◆ WHAT THE TASK ASKS
Please transcribe the entries below without omitting a single character.

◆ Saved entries

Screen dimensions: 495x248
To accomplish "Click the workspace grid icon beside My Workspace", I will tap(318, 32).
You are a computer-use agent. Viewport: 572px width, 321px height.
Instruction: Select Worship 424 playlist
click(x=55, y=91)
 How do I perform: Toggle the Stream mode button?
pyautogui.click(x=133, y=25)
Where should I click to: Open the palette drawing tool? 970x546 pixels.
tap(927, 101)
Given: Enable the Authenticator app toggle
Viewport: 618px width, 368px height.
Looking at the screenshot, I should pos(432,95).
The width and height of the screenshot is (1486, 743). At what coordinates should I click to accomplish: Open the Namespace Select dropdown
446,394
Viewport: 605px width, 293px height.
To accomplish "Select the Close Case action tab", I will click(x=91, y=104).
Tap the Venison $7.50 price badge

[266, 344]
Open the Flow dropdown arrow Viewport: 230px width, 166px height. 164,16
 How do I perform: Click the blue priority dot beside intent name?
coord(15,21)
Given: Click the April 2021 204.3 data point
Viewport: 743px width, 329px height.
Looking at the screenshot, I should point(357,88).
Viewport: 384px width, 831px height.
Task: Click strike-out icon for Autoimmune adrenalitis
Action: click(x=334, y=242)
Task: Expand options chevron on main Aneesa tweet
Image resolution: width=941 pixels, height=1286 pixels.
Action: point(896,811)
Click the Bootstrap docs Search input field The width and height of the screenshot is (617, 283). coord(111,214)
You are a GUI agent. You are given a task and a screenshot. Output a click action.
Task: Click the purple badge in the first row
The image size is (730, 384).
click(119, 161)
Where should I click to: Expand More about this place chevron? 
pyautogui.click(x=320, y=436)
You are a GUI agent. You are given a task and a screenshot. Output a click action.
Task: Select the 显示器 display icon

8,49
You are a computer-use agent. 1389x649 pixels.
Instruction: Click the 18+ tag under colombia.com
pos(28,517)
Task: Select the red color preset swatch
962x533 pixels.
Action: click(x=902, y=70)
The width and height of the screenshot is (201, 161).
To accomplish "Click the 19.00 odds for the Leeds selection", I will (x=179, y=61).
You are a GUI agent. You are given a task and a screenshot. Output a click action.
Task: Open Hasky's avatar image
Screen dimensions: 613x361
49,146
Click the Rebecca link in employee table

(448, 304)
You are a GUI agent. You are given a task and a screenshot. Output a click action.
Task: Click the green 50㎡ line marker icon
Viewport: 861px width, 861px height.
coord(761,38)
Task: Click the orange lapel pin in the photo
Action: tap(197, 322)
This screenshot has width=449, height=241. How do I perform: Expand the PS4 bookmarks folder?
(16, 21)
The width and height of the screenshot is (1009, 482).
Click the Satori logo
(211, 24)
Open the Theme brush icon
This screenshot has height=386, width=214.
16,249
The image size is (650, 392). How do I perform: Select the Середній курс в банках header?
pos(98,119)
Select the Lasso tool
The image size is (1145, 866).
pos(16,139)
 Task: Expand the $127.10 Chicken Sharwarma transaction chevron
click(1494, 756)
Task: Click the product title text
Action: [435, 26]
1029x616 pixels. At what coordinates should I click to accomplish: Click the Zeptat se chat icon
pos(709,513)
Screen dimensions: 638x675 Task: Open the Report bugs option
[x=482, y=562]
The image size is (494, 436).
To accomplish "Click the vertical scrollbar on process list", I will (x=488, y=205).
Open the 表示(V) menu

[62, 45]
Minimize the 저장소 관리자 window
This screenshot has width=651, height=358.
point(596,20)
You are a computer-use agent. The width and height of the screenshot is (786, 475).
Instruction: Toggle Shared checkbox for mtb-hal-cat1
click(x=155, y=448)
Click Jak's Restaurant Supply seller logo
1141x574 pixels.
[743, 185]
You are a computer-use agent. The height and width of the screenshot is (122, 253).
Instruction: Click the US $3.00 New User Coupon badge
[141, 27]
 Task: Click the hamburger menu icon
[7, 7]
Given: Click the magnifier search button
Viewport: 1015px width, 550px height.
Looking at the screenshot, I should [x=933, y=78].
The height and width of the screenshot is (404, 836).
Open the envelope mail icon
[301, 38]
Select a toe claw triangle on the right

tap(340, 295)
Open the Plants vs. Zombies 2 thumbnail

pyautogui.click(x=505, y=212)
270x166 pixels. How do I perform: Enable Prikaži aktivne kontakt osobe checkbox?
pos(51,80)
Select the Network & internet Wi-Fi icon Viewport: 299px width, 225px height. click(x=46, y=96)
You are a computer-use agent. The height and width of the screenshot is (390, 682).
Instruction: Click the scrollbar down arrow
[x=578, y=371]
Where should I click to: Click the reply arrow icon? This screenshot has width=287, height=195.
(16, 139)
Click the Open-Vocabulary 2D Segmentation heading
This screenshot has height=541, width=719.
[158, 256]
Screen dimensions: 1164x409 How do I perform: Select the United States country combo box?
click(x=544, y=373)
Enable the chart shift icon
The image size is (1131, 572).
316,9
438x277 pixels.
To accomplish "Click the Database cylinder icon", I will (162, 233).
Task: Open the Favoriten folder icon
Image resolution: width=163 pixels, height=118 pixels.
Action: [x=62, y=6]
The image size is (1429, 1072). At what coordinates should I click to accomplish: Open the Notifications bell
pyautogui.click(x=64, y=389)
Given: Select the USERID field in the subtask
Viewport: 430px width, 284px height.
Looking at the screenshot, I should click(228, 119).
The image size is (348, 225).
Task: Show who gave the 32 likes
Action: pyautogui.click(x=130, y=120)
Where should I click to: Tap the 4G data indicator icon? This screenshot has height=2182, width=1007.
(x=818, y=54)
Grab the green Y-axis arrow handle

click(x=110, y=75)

◆ ANSWER FOR THE TASK
Screen dimensions: 495x248
To accomplish "Click the workspace grid icon beside My Workspace", I will tap(318, 32).
You are a computer-use agent. Viewport: 572px width, 321px height.
Instruction: Select Worship 424 playlist
click(x=55, y=91)
 How do I perform: Toggle the Stream mode button?
pyautogui.click(x=133, y=25)
Where should I click to: Open the palette drawing tool? 970x546 pixels.
tap(927, 101)
Given: Enable the Authenticator app toggle
Viewport: 618px width, 368px height.
Looking at the screenshot, I should pos(432,95).
The width and height of the screenshot is (1486, 743). At what coordinates should I click to accomplish: Open the Namespace Select dropdown
446,394
Viewport: 605px width, 293px height.
To accomplish "Select the Close Case action tab", I will click(x=91, y=104).
Tap the Venison $7.50 price badge

[266, 344]
Open the Flow dropdown arrow Viewport: 230px width, 166px height. 164,16
 How do I perform: Click the blue priority dot beside intent name?
coord(15,21)
Given: Click the April 2021 204.3 data point
Viewport: 743px width, 329px height.
Looking at the screenshot, I should point(357,88).
Viewport: 384px width, 831px height.
Task: Click strike-out icon for Autoimmune adrenalitis
Action: click(x=334, y=242)
Task: Expand options chevron on main Aneesa tweet
Image resolution: width=941 pixels, height=1286 pixels.
Action: point(896,811)
Click the Bootstrap docs Search input field The width and height of the screenshot is (617, 283). coord(111,214)
You are a GUI agent. You are given a task and a screenshot. Output a click action.
Task: Click the purple badge in the first row
The image size is (730, 384).
click(119, 161)
Where should I click to: Expand More about this place chevron? 
pyautogui.click(x=320, y=436)
You are a GUI agent. You are given a task and a screenshot. Output a click action.
Task: Select the 显示器 display icon

8,49
You are a computer-use agent. 1389x649 pixels.
Instruction: Click the 18+ tag under colombia.com
pos(28,517)
Task: Select the red color preset swatch
962x533 pixels.
Action: click(x=902, y=70)
The width and height of the screenshot is (201, 161).
To accomplish "Click the 19.00 odds for the Leeds selection", I will (x=179, y=61).
You are a GUI agent. You are given a task and a screenshot. Output a click action.
Task: Open Hasky's avatar image
Screen dimensions: 613x361
49,146
Click the Rebecca link in employee table

(448, 304)
You are a GUI agent. You are given a task and a screenshot. Output a click action.
Task: Click the green 50㎡ line marker icon
Viewport: 861px width, 861px height.
coord(761,38)
Task: Click the orange lapel pin in the photo
Action: tap(197, 322)
This screenshot has width=449, height=241. How do I perform: Expand the PS4 bookmarks folder?
(16, 21)
The width and height of the screenshot is (1009, 482).
Click the Satori logo
(211, 24)
Open the Theme brush icon
This screenshot has height=386, width=214.
16,249
The image size is (650, 392). How do I perform: Select the Середній курс в банках header?
pos(98,119)
Select the Lasso tool
The image size is (1145, 866).
pos(16,139)
 Task: Expand the $127.10 Chicken Sharwarma transaction chevron
click(1494, 756)
Task: Click the product title text
Action: [435, 26]
1029x616 pixels. At what coordinates should I click to accomplish: Click the Zeptat se chat icon
pos(709,513)
Screen dimensions: 638x675 Task: Open the Report bugs option
[x=482, y=562]
The image size is (494, 436).
To accomplish "Click the vertical scrollbar on process list", I will (x=488, y=205).
Open the 表示(V) menu

[62, 45]
Minimize the 저장소 관리자 window
This screenshot has width=651, height=358.
point(596,20)
You are a computer-use agent. The width and height of the screenshot is (786, 475).
Instruction: Toggle Shared checkbox for mtb-hal-cat1
click(x=155, y=448)
Click Jak's Restaurant Supply seller logo
1141x574 pixels.
[743, 185]
You are a computer-use agent. The height and width of the screenshot is (122, 253).
Instruction: Click the US $3.00 New User Coupon badge
[141, 27]
 Task: Click the hamburger menu icon
[7, 7]
Given: Click the magnifier search button
Viewport: 1015px width, 550px height.
Looking at the screenshot, I should [x=933, y=78].
The height and width of the screenshot is (404, 836).
Open the envelope mail icon
[301, 38]
Select a toe claw triangle on the right

tap(340, 295)
Open the Plants vs. Zombies 2 thumbnail

pyautogui.click(x=505, y=212)
270x166 pixels. How do I perform: Enable Prikaži aktivne kontakt osobe checkbox?
pos(51,80)
Select the Network & internet Wi-Fi icon Viewport: 299px width, 225px height. click(x=46, y=96)
You are a computer-use agent. The height and width of the screenshot is (390, 682).
Instruction: Click the scrollbar down arrow
[x=578, y=371]
Where should I click to: Click the reply arrow icon? This screenshot has width=287, height=195.
(16, 139)
Click the Open-Vocabulary 2D Segmentation heading
This screenshot has height=541, width=719.
[158, 256]
Screen dimensions: 1164x409 How do I perform: Select the United States country combo box?
click(x=544, y=373)
Enable the chart shift icon
The image size is (1131, 572).
316,9
438x277 pixels.
To accomplish "Click the Database cylinder icon", I will (162, 233).
Task: Open the Favoriten folder icon
Image resolution: width=163 pixels, height=118 pixels.
Action: [x=62, y=6]
The image size is (1429, 1072). At what coordinates should I click to accomplish: Open the Notifications bell
pyautogui.click(x=64, y=389)
Given: Select the USERID field in the subtask
Viewport: 430px width, 284px height.
Looking at the screenshot, I should click(228, 119).
The image size is (348, 225).
Task: Show who gave the 32 likes
Action: pyautogui.click(x=130, y=120)
Where should I click to: Tap the 4G data indicator icon? This screenshot has height=2182, width=1007.
(x=818, y=54)
Grab the green Y-axis arrow handle

click(x=110, y=75)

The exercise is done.